There is nothing to add to this thoughtful decoding of Adesina’s divine exaltation of Buhari except to say that it’s a rampant malaise that afflicts people around the president. Analysts sympathetic to the president who nonetheless recognize that he is failing as a president like to blame his aides for not serving him well. That’s an unfair criticism of his aides. Buhari, many of his aides say, is simply impervious to advice.
I don’t know if Buhari himself imagines that he is some unerring, superhuman creature that is beyond censure, but he sure detests criticism with the vehement self-righteousness of a person suffering from a God-complex.
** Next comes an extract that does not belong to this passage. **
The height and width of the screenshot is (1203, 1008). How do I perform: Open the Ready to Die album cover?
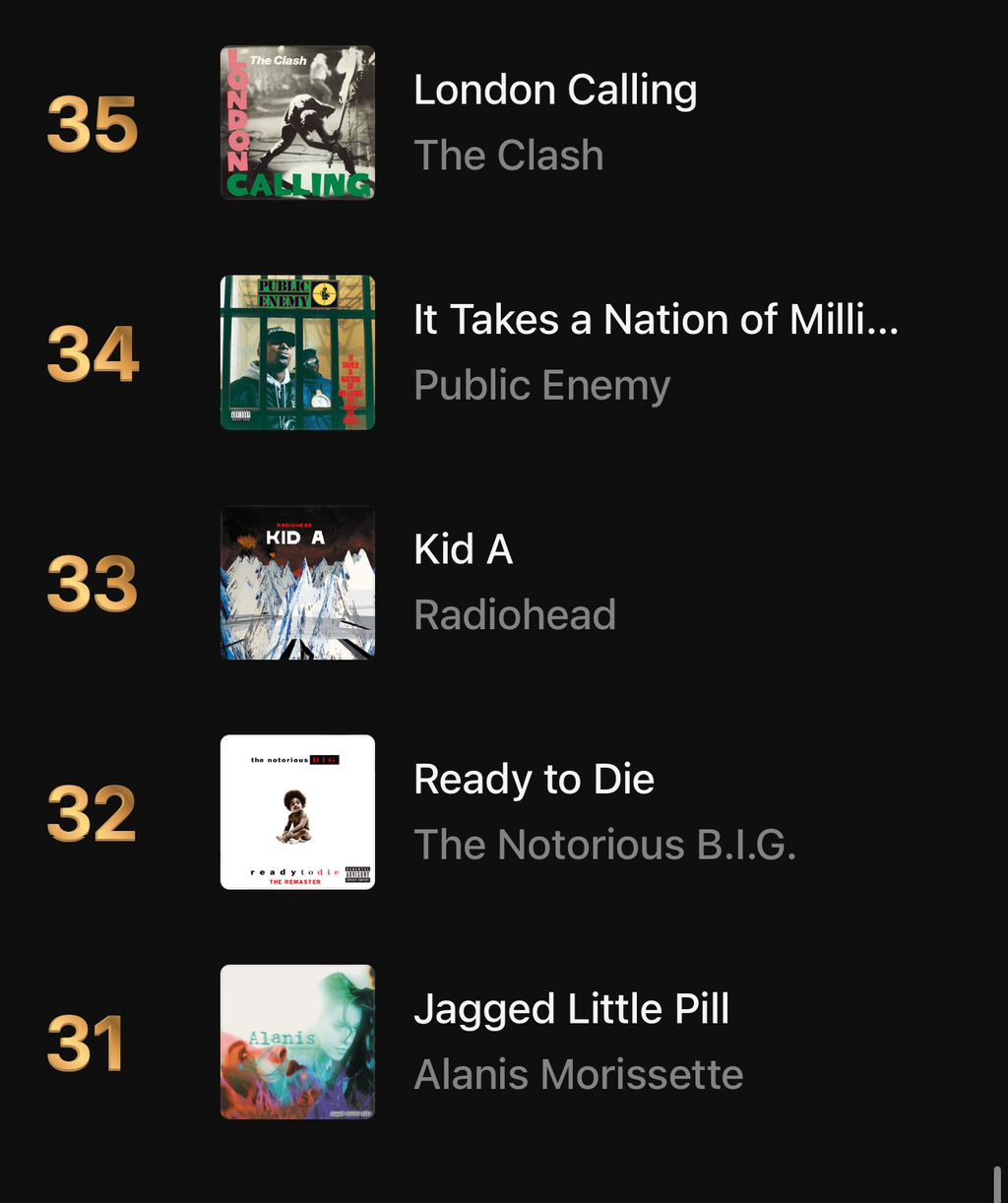tap(297, 812)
In an address to the annual national management conference of the Nigerian Institute of Management on September 19, 2016, for instance, he said what he needed from Nigerian professionals was support, not criticism. “I want to use this opportunity to urge other professional bodies, corporate bodies and well meaning Nigerians to emulate the kind gesture of NIM by lending their support to this administration instead of seating by to criticise every attempt at governance,” he said.
But Buhari himself criticized “every attempt at governance” in the past—from Obasanjo to Yar’adua right up to Jonathan. In fact, even after Jonathan reduced petrol price from N97 to N87 per liter in 2015, which was worthy of some commendation, Buhari criticized it. “Many people think it is a good decision,” he said. “But it is not. You think you are paying less at the petrol station, but you cannot experience much economic developments this way. Why? The monies that have been budgeted for education, security, constructions and many more will be diverted to pay for subsidy as it was never planned.”
One year later, he hiked petrol price by a higher margin than any Nigerian president, and “education, security, constructions and many more” aren’t any better than they were two years ago.
What, if not God-complex, can cause someone who permanently criticized others to say he wants only “support,” not “criticism”? People around the president have taken a cue. They have learned to worship him and not tell him anything that would cause him any disconcertment. So stop blaming the president’s aides for his missteps.
The other day, my teacher, Garba Shehu, waxed lyrical about the “modesty” of the president’s Daura living room. That’s probably the sort of cloying public relations the president expects of his media aides. But those of us who don’t worship human beings are more concerned about the fact the president has gone in the records as the only president to build a vanity helipad for his exclusive use in his hometown at the cost of millions of naira that could have gone to solve pressing problems for hundreds of people.
The Daily Trust of September 21, 2015 reported that government paid N60 million to farmers whose land was used to build the helipad. If it cost N60 million just to compensate land owners, imagine the overall cost of the project, which would be useless after the president leaves office. That’s the immodesty that is of real consequence to Nigerians, not the “modesty” of his living room.
No one could tell Buhari that building a multi-million-naira helipad in his hometown was wasteful and didn’t square with his reputation as a frugal, modest man because the man wants only “support,” not “criticism.” In other words, he is the source of his own godification. Anybody who thinks himself above criticism has assumed the status of God.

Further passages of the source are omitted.